Cocker Spaniel digging

Image via Wikipedia

  1. Click to see the most recent alphabetical list (by product name not company) of all products certified here.
  2. Find the company or companies you are using or are considering using.
  3. Check that the exact name of the product is what you have or might purchase.
  4. Check to find out if a module or part of the product is certified or if the complete product is certified.
  5. Check to make sure the version of the product is the version you have or will have.

If you have questions about each company’s exact criteria met, you are in luck!  On the ONC site here, you can click on each company’s detail (“View Criteria”) on the far right column labeled “Certification Status” to see what they have and don’t have.  Compare this to how you are anticipating using your EMR to meet meaningful use.  The more check marks a company has, the better-equipped they are (and more flexible) to meet your practice needs and to qualify for the stimulus money.

The ONC site with the Certified Health IT Product List (CHPL) is Version 1.0.  Version 2.0 is now being developed and will provide the Clinical Quality Measures each product was tested on, and the capability to query and sort the data for viewing. The next version will also provide the reporting number that will be accepted by CMS for purposes of attestation under the EHR (“meaningful use”) incentives programs.

You can tell ONC what you think would be helpful in the new version by emailing your ideas to ONC.certification@hhs.gov, with “CHPL” in the subject line.

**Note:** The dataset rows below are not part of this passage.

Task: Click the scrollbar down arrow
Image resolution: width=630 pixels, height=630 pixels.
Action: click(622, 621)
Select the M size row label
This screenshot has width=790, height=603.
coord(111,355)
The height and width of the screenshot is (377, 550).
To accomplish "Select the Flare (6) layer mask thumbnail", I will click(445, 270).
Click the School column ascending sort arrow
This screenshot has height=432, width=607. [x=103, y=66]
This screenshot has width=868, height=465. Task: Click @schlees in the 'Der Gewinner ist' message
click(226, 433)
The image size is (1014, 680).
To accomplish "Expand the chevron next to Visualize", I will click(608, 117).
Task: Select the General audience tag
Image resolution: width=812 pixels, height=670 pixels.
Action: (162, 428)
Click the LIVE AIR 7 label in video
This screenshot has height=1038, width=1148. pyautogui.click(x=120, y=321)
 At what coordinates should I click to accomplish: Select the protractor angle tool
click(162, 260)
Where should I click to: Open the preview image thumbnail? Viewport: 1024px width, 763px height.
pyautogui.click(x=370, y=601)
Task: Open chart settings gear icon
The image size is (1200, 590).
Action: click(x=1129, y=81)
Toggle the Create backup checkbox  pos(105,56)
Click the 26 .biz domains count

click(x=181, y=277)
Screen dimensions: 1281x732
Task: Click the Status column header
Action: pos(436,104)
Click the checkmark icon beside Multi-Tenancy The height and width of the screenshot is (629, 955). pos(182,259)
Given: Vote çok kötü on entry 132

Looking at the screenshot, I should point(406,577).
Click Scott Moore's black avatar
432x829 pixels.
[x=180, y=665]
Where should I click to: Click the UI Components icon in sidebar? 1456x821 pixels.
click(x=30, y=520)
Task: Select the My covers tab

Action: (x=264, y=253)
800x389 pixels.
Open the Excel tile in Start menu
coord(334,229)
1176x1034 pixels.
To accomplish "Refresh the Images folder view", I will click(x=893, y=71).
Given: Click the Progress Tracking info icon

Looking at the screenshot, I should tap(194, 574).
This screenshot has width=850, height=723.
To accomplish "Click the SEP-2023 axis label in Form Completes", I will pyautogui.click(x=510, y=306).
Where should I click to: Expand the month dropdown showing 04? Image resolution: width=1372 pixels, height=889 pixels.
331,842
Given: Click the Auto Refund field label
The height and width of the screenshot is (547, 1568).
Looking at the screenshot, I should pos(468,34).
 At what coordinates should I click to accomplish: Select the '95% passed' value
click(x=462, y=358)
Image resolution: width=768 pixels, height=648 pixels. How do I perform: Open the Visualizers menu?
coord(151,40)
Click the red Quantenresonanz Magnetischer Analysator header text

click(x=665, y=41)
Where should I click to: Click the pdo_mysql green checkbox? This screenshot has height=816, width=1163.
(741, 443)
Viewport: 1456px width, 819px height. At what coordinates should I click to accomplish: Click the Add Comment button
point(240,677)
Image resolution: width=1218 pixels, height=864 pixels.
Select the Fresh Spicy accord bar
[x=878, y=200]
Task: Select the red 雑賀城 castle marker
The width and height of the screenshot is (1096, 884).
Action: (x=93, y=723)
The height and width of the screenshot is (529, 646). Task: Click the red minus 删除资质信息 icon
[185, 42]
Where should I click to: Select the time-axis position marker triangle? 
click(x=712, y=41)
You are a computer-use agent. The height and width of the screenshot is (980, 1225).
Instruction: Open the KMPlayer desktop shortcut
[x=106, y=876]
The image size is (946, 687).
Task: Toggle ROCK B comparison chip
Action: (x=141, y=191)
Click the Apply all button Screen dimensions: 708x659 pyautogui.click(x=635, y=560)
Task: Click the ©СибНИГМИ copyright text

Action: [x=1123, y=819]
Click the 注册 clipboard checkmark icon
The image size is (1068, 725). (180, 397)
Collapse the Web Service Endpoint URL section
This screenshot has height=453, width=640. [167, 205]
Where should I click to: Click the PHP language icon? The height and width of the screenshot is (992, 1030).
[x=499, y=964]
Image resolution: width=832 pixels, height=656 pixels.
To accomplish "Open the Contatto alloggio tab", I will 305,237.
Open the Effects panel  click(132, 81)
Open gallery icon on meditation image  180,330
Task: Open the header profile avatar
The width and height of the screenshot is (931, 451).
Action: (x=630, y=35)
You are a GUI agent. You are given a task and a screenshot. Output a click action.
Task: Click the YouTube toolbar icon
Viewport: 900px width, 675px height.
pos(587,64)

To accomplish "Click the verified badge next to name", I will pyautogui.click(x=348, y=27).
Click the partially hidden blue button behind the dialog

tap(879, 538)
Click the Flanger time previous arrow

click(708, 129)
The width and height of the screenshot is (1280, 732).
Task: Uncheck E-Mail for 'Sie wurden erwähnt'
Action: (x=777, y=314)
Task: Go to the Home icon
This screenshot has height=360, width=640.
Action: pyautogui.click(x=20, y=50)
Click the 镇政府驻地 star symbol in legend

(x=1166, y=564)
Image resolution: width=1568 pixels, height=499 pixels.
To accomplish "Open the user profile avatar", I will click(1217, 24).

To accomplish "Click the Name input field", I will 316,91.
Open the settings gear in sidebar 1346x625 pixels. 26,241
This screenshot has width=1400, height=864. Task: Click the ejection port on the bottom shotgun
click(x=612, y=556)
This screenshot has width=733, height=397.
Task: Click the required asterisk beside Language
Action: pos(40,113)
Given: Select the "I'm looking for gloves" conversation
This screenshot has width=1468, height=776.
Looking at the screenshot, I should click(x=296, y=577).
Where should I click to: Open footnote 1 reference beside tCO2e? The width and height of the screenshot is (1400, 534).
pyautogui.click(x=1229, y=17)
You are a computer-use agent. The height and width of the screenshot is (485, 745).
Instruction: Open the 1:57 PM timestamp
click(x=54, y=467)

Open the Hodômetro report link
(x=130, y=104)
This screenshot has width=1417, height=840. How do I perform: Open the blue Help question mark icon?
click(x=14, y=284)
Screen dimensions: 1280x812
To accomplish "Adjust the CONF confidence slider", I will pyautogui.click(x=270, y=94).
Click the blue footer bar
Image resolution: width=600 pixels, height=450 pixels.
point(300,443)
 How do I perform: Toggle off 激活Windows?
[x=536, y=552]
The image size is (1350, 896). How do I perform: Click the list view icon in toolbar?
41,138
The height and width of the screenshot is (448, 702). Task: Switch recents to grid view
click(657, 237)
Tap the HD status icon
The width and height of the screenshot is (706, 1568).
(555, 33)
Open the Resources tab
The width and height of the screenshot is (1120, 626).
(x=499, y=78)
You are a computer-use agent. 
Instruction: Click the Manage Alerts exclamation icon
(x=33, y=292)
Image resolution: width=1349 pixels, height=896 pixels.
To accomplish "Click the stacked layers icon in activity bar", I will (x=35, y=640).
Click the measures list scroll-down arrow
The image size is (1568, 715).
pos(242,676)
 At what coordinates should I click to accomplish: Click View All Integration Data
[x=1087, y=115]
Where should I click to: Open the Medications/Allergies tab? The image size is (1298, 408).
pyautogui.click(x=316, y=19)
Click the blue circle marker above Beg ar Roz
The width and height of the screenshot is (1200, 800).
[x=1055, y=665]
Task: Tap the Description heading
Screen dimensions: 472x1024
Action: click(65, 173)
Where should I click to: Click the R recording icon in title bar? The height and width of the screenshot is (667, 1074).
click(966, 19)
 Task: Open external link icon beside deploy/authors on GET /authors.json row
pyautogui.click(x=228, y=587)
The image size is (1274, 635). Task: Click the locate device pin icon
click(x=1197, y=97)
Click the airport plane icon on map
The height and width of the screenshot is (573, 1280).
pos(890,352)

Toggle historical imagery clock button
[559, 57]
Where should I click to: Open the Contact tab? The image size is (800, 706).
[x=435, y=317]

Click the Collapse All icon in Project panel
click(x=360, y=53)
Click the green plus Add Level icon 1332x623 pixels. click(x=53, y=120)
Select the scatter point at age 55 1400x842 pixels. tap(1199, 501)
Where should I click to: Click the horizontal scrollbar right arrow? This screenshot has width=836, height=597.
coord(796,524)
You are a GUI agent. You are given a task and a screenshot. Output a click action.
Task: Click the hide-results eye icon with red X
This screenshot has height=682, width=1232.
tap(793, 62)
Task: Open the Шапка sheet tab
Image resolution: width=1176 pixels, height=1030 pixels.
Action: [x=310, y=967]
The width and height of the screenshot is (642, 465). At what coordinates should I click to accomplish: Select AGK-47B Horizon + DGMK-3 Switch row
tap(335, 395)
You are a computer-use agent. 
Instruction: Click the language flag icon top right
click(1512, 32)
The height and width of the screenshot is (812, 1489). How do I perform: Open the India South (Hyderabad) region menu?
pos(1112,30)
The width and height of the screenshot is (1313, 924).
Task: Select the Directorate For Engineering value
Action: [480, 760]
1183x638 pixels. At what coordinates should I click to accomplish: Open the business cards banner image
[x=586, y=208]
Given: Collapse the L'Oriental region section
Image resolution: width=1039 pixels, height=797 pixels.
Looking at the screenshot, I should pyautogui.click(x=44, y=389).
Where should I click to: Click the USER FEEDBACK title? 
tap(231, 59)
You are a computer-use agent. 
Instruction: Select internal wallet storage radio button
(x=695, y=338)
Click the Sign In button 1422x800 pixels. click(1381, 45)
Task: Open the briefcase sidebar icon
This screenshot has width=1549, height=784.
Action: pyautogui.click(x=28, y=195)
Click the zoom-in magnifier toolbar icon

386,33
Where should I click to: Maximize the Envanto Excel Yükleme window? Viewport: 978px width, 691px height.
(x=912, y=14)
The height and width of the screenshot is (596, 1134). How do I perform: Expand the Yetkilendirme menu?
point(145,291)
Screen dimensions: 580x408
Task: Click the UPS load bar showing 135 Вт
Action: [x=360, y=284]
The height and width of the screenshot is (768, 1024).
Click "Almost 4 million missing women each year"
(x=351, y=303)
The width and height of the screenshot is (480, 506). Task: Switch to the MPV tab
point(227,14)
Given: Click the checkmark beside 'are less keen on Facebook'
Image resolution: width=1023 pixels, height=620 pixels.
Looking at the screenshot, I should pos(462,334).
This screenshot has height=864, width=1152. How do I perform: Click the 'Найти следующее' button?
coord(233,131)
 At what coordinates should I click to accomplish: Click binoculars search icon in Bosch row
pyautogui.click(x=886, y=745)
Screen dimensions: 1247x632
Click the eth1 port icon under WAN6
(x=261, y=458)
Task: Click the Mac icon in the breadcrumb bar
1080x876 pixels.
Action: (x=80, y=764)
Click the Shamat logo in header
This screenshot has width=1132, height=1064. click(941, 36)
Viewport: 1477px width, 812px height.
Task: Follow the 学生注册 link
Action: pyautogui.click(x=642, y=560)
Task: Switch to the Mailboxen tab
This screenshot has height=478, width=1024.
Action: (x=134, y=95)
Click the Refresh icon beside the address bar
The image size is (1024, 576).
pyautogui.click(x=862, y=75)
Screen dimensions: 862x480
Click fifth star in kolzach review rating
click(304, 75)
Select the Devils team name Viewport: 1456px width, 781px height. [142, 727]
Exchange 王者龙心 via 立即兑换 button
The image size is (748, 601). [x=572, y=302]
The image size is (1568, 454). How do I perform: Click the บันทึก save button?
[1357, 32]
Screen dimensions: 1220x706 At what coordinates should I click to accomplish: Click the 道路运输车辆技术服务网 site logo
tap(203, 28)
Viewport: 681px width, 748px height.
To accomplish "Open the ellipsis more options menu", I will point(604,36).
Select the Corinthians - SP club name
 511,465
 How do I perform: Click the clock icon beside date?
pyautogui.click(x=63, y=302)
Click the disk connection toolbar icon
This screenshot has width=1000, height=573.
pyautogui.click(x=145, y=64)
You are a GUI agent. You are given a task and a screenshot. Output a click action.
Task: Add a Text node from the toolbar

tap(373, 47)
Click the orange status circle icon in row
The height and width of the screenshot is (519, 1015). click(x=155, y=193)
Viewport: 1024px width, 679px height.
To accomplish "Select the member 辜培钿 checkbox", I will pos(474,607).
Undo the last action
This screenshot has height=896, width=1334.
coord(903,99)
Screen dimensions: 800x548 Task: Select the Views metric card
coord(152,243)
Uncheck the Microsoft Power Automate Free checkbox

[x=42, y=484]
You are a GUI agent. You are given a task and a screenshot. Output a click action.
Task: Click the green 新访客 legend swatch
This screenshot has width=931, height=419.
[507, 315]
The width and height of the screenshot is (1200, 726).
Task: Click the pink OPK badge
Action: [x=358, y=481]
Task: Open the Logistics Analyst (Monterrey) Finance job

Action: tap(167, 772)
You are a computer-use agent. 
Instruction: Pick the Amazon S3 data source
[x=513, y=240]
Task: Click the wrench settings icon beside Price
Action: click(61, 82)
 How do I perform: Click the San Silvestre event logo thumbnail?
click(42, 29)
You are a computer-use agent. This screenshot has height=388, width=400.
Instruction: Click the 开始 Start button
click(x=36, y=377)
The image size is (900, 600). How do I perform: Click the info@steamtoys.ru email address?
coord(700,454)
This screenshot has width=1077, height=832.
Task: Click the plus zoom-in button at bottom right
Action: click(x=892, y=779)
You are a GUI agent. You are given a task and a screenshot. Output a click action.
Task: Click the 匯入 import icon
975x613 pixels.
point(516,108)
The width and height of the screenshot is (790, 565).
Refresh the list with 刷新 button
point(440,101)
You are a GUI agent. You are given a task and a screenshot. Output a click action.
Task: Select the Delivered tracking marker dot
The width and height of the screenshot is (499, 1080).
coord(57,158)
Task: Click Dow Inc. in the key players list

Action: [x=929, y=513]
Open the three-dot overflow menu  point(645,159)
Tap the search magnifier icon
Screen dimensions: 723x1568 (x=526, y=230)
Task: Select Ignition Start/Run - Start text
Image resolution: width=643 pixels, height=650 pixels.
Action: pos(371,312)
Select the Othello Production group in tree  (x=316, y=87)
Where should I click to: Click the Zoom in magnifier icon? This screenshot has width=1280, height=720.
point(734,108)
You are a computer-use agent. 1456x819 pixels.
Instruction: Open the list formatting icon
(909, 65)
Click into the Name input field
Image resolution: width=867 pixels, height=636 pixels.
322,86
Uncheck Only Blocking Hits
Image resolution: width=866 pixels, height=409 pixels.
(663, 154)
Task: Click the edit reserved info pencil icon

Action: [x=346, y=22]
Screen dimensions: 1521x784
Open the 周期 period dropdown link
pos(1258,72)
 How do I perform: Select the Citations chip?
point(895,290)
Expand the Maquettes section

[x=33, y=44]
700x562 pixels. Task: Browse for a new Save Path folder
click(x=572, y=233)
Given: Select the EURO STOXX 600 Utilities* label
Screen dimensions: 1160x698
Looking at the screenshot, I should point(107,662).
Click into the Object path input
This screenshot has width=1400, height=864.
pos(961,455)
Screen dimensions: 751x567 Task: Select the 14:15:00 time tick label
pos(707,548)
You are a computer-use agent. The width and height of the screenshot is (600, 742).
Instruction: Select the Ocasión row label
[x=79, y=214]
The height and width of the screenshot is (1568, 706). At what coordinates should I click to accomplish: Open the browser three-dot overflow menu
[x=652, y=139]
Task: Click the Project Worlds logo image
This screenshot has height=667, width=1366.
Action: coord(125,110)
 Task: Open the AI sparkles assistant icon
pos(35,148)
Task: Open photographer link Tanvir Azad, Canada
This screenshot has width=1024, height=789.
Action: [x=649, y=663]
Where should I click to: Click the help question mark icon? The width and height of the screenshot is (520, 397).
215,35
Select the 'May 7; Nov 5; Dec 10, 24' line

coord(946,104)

If you’d like a list of just outpatient/medical practice EMR products or just inpatient / hospital products, I’ve split the big list into two smaller printable lists here:

Medical Practice / Outpatient

Hospital / Outpatient

Tips On Buying An EMR

To-do list book.

Remember that meeting meaningful use does not tell the whole story – if you are shopping for an EMR be prepared to go beyond a product’s certification status to consider:

  • Flexibility – does it make the practice conform to it or can it conform to the practice? How?
  • Templates and best practices – are you starting from scratch in developing protocols, templates and cheat sheets for your practice, or does it have a storehouse of examples to choose from or tweak?
  • Built for the physician, or the billing office, or the nurses, but doesn’t really meet the needs of all three? Make sure the functionality is not too skewed to one user group, but if it is, it should be somewhat skewed to the provider.
  • Interface and integration with your practice management system. Does the information flow both ways? Do you ever have to re-enter information because one side doesn’t speak to the other?
  • Interface with other inside and outside systems: Labs, imaging, hospital systems, ambulatory surgical center systems?
  • Built-in Resources: annual upgrade of HCPCS and ICD codes, drug compendium (Epocrates), comparative effectiveness prompting?
  • Mobile applications – EMR on your providers’ phones?
  • Data entry systems – laptops, notebooks, tablets, iPads, smartphones, voice recognition?
  • Hosting – in your office? at the hospital? at the vendor’s data center? in the cloud of your choice?
  • What’s the plan for ICD-10? Will they provide practice support and education for the change or will they just change the number of characters in the diagnosis code field?
  • Price, including annual maintenance and additional costs for training, implementation, on-site support during go-live, and additional licenses for providers or staff.